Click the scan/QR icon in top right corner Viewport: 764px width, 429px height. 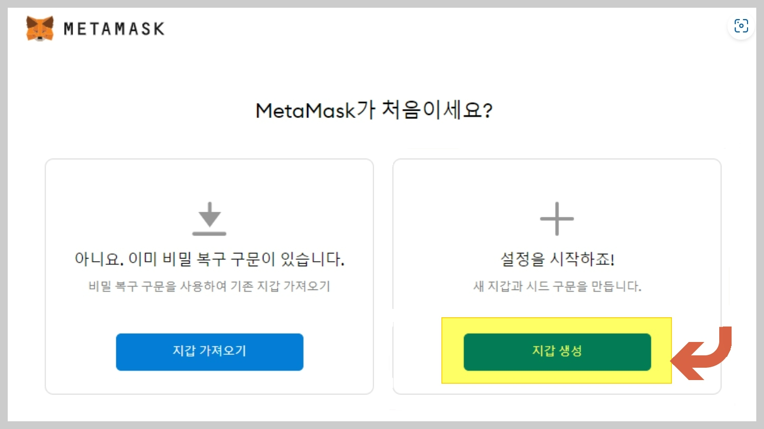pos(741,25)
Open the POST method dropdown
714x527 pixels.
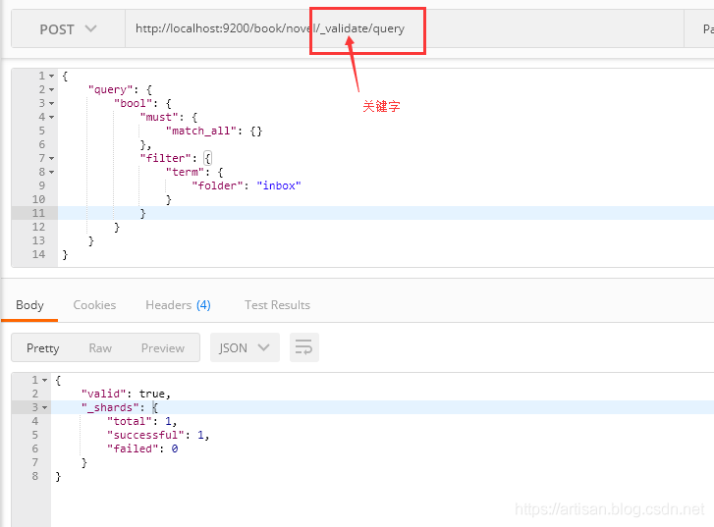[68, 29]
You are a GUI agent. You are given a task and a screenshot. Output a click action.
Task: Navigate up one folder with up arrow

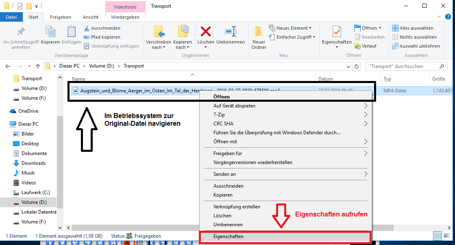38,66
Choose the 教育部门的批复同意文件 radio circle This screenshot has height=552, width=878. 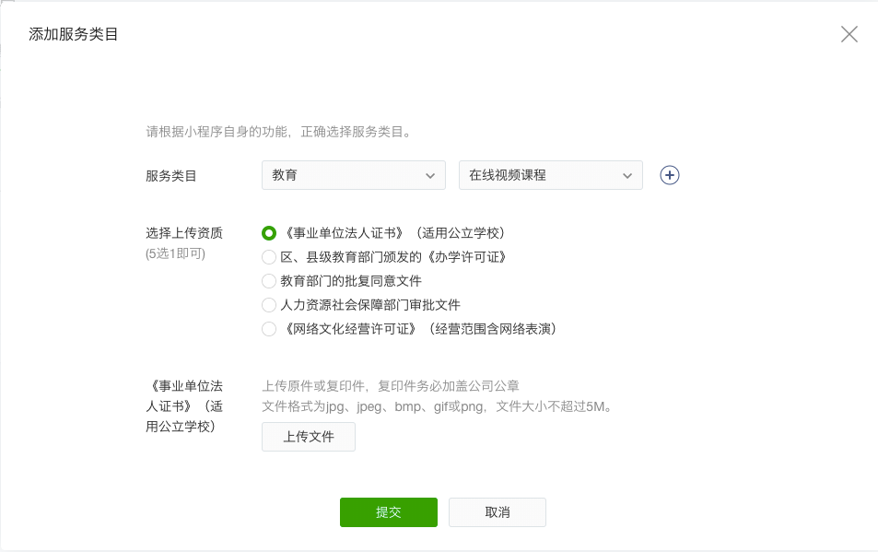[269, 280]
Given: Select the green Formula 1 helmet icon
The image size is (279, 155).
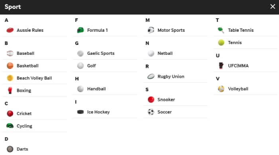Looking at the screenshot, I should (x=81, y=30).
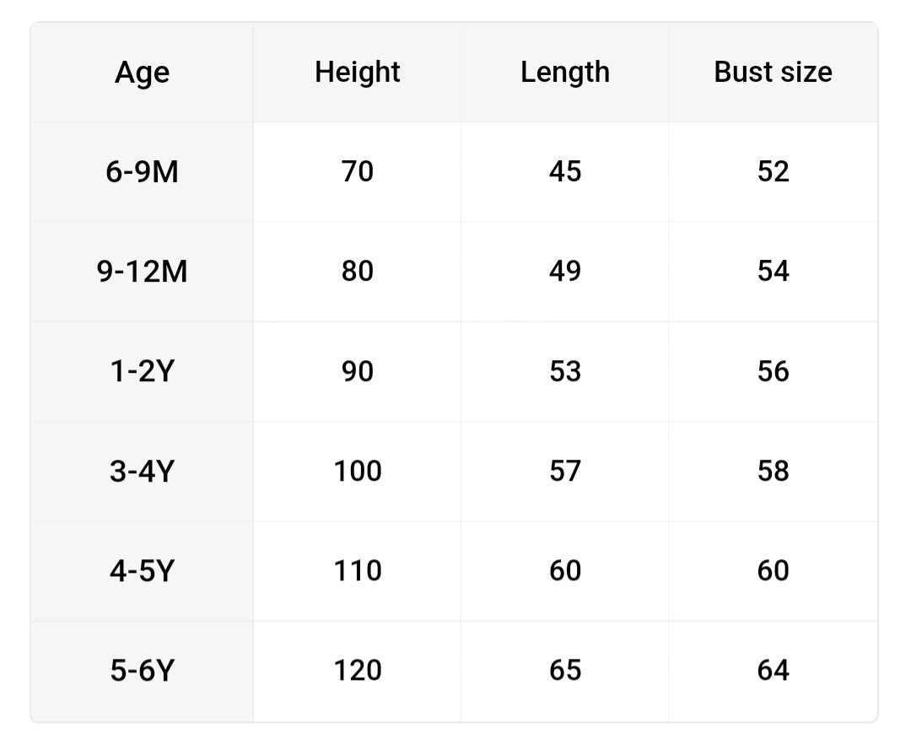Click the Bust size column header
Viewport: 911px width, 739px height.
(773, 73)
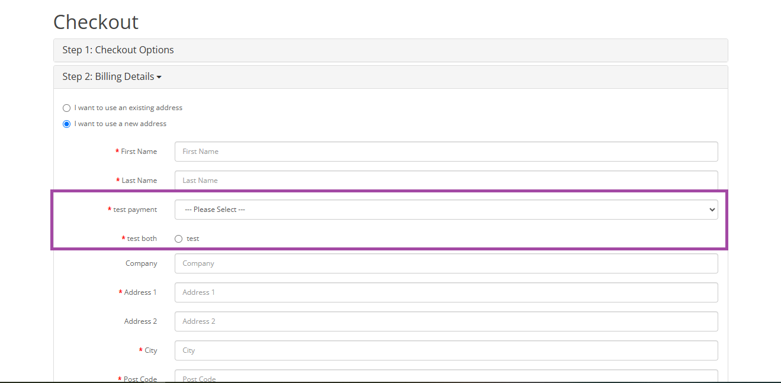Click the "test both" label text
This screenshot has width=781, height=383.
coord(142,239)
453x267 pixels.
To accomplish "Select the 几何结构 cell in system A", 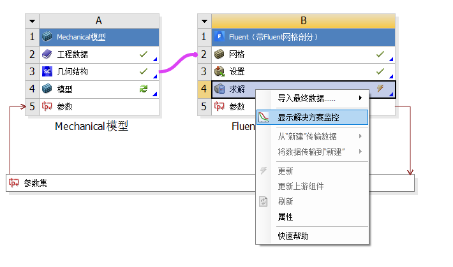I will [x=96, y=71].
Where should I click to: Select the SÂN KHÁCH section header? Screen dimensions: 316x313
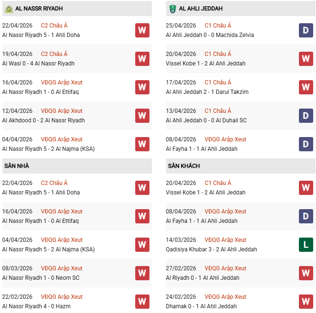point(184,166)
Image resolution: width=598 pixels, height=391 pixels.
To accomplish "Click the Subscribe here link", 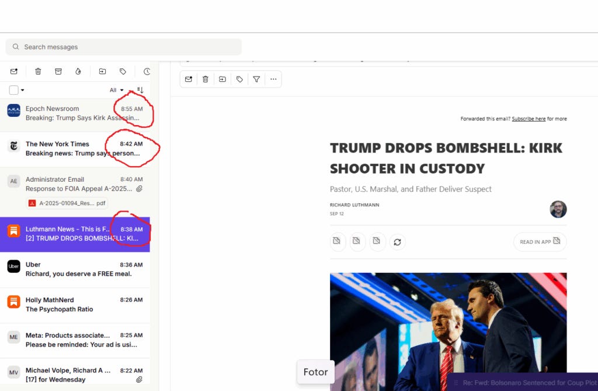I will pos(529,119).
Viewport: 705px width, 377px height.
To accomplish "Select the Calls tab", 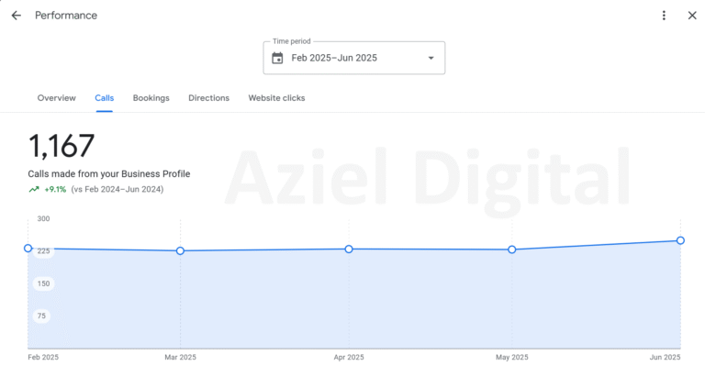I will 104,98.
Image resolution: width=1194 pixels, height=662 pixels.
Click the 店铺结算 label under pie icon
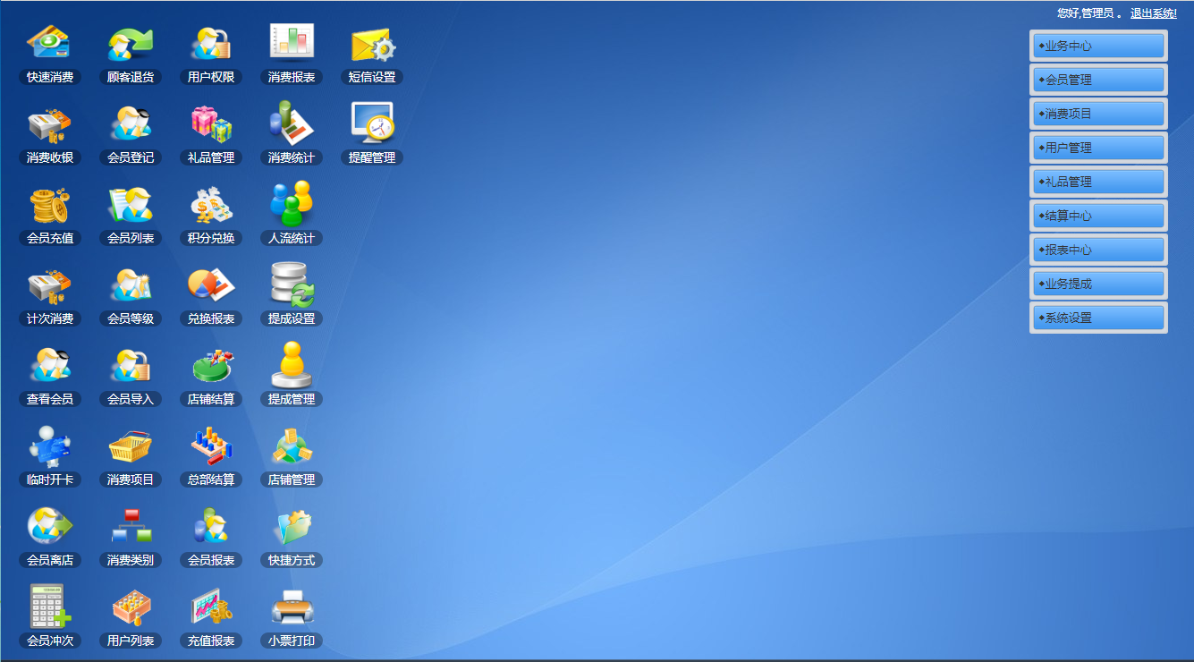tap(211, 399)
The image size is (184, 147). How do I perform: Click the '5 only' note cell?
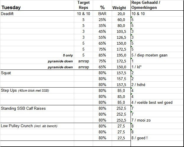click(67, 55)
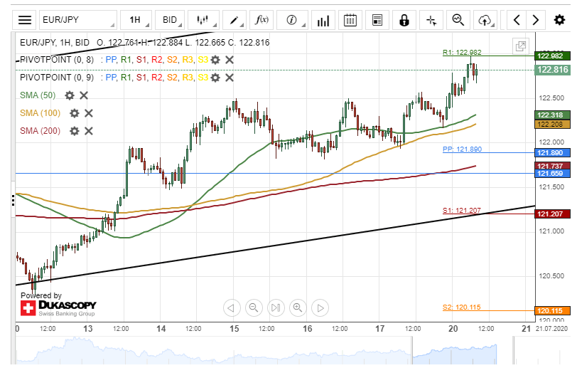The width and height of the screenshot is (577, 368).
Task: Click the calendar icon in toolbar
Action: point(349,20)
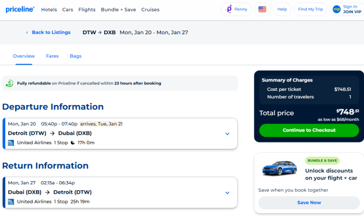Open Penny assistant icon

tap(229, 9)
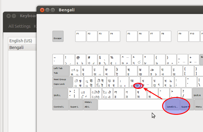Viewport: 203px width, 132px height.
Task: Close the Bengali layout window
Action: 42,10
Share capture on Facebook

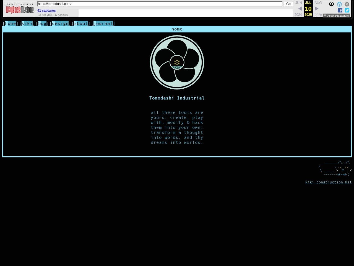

**TO DO:** Where does the word "resolution" appear in the listing above? Copy every line that holds it.

**SOLUTION TO THE EXERCISE:**
Image resolution: width=598 pixels, height=391 pixels.
Image resolution: width=1194 pixels, height=662 pixels.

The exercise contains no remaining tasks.